Pre-screened independent research providers (IRPs) feed the system what they've got. One report, about a teen-oriented clothing store with outlets in virtually every mall throughout the Midwest, contains feedback from customers between the ages of 13 and 17 who speak about the apparel they've purchased at that chain and others in the past six months.
"[For IRPs], the conundrum is, How do I get in the right place at the right time,'" said John D. Meserve, chairman of BNY Jaywalk, a subsidiary of The Bank of New York, based in New York.
The new BNY Jaywalk 360 aims to solve the riddle by providing a system that filters each and immediately notifies subscribing money manager customers, electronically or otherwise, with a brief description of reports that include the criteria they have indicated they are interested in.
"We're basically matchmakers," said Nicholas J. Colas, director of research, "The beauty is, it's always a warm lead," he said.
For money managers, the advantage is hot-off-the-press access to reports for tickers they own or have expressed interest in, from a network of 150 IRPs that collectively cover 7,000 companies. BNY Jaywalk vets all of these IRPs to make sure they have no consulting conflicts or ties to investment banks.
For research providers, it's a shortcut that bypasses cold calling to disinterested fund managers and seemingly endless courtships involving free samples and, perhaps, months of legwork that lead nowhere.
For BNY Jaywalk, it's an efficient system that partners its research distribution services with an experienced sales team, and could even direct some sales through its BNY ConvergEx trading platform.

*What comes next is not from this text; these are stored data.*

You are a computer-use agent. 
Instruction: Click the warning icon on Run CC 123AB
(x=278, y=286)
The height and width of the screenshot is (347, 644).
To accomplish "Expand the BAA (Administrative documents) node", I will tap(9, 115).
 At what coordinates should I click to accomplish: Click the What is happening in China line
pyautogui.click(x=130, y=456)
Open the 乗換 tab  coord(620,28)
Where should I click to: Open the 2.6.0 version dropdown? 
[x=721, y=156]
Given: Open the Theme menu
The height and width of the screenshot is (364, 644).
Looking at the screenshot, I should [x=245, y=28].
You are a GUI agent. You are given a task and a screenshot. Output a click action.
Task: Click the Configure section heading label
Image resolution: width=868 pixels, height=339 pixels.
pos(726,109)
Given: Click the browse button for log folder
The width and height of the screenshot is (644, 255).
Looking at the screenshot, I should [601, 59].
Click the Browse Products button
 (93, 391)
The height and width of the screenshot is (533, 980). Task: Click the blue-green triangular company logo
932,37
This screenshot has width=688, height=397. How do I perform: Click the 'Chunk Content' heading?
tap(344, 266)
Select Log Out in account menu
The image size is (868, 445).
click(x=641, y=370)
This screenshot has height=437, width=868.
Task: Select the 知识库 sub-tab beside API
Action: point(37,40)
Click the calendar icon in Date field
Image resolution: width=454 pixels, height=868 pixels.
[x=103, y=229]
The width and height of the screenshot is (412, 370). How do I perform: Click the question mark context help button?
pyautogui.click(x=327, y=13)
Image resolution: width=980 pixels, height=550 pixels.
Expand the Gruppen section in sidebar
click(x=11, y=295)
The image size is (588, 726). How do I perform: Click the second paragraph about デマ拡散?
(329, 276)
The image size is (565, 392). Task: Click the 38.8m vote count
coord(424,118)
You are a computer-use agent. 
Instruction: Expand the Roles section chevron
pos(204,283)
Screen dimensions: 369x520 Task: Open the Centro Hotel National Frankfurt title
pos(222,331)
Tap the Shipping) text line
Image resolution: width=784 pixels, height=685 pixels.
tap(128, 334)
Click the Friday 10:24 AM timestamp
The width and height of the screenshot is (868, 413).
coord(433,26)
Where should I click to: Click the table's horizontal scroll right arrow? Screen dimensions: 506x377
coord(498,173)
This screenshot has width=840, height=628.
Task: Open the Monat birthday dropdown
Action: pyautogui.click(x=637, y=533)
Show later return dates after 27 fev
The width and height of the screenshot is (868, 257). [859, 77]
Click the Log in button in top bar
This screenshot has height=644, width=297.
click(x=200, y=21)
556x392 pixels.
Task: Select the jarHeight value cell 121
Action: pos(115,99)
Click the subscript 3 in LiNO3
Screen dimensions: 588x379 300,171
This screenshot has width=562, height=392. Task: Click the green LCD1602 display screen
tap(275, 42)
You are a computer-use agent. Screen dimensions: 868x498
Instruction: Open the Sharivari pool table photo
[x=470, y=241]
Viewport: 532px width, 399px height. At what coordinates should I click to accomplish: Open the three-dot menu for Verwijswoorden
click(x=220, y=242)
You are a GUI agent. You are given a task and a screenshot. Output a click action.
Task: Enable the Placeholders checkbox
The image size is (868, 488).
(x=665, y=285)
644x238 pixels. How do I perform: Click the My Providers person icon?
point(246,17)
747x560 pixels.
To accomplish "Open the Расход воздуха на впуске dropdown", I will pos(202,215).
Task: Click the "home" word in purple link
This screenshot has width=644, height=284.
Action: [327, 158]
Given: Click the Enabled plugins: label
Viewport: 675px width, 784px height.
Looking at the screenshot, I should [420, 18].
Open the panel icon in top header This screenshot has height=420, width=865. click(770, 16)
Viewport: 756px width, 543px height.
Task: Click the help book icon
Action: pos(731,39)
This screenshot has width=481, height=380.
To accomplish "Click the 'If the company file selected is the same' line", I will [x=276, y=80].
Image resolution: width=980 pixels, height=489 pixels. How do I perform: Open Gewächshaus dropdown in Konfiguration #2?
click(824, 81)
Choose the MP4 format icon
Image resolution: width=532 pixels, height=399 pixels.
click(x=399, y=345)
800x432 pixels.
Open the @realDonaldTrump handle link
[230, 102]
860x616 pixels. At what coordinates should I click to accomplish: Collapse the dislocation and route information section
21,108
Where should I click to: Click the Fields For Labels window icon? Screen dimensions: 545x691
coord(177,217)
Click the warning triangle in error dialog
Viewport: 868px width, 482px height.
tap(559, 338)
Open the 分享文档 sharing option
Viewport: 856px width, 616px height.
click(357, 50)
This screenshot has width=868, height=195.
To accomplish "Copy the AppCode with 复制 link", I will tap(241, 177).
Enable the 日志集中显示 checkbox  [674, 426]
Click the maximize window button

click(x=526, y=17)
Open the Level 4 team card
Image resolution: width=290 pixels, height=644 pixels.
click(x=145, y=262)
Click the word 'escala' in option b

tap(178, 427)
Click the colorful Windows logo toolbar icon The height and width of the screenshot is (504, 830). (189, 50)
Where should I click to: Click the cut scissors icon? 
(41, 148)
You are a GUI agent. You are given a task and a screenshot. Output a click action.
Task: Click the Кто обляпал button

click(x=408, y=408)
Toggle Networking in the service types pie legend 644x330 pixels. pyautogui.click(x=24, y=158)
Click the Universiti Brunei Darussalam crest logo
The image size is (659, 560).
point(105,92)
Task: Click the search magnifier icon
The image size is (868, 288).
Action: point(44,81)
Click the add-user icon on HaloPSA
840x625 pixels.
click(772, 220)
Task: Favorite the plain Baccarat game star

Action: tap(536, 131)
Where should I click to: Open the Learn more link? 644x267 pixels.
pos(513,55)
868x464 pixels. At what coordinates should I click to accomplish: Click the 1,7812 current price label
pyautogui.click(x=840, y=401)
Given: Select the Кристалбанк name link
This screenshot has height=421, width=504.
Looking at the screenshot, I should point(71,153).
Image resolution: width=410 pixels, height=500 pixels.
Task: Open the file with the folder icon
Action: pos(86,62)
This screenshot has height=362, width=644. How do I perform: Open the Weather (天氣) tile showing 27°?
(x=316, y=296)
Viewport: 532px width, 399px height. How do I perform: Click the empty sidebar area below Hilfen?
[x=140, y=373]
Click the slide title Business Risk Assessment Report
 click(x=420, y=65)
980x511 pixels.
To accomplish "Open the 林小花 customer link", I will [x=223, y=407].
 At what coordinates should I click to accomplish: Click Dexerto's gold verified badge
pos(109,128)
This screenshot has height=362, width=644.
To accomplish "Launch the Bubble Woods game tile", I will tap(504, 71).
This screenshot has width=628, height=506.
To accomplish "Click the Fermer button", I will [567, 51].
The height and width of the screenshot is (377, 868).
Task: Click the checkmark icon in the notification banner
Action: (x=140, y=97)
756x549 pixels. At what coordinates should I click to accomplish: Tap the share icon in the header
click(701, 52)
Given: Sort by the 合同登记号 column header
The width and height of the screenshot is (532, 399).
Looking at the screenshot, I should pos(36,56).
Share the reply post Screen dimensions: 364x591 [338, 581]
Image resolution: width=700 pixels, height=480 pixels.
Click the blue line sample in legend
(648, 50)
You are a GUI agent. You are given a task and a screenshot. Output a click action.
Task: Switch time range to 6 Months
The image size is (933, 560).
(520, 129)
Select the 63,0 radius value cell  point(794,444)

Money managers subscribe to the service based on the number of stocks they want to track, users they have and other negotiable details. IRPs fork over a commission on every piece of research they sell.
Services like BNY Jaywalk 360 have become increasingly important in recent years as scrutiny over soft-dollar spending and attention to the conflicts of interest that often curse research produced by investment banks have put a premium on independent reports.
And research doesn't come cheap. In 2004, retail and institutional investors spent $9.31 billion buying research, according to a report published earlier this year by Integrity Research Associates, a consulting and review firm. By 2009, the Darien, Conn.-based company estimates that figure could be as high as $11.9 billion.
And while large fund complexes have-in reaction to calls for unbundling soft-dollar payments and regulations calling for enhanced transparency within trading commissions-beefed up their own internal research teams, firms that have less than $1 billion in assets under management can't afford to.
There has been no shortage of firms hoping to capitalize on the needs of these mid-size companies, either, making research brokers like BNY Jaywalk or New York-based Soleil Securities almost essential.
"There is so much content out there, much of it meaningless and invaluable," said Ken Dengler, chief operating officer at Soleil. "It's like drinking daily from the fire hose," he said. "You still need to get it to the end user in a digestible format, and it has to be value-added."
Like BNY, Soleil sells not only the service of ensuring that reports might be relevant to its customers, but its in-house stamp of approval, attesting to the methodology behind the reports and credibility of the IRP that provided it.
Credibility is crucial, said Michael Mayhew, president of Integrity Research Associates. "Most independent research providers are not regulated," he noted. As a result, although they may be independent of investment banks, "these firms can be conflicted in many ways and not really ever think about it." A broker can require that the IRPs it handles avoid common pitfalls, such as allowing analysts to hold securities or investments related to the products they cover, or employ methodologies riddled with holes.
Colas said that while five years ago, the majority of the demand for independent research came from long-only mutual fund managers, today's most voracious consumers are hedge funds.
The shift in demand may, in part, be a result of the fact that not only do hedge funds have fatter margins, but they also are not as closely regulated, Mayhew said. "In part, mutual fund managers need to understand more about the research, because they have a fiduciary responsibility," he said.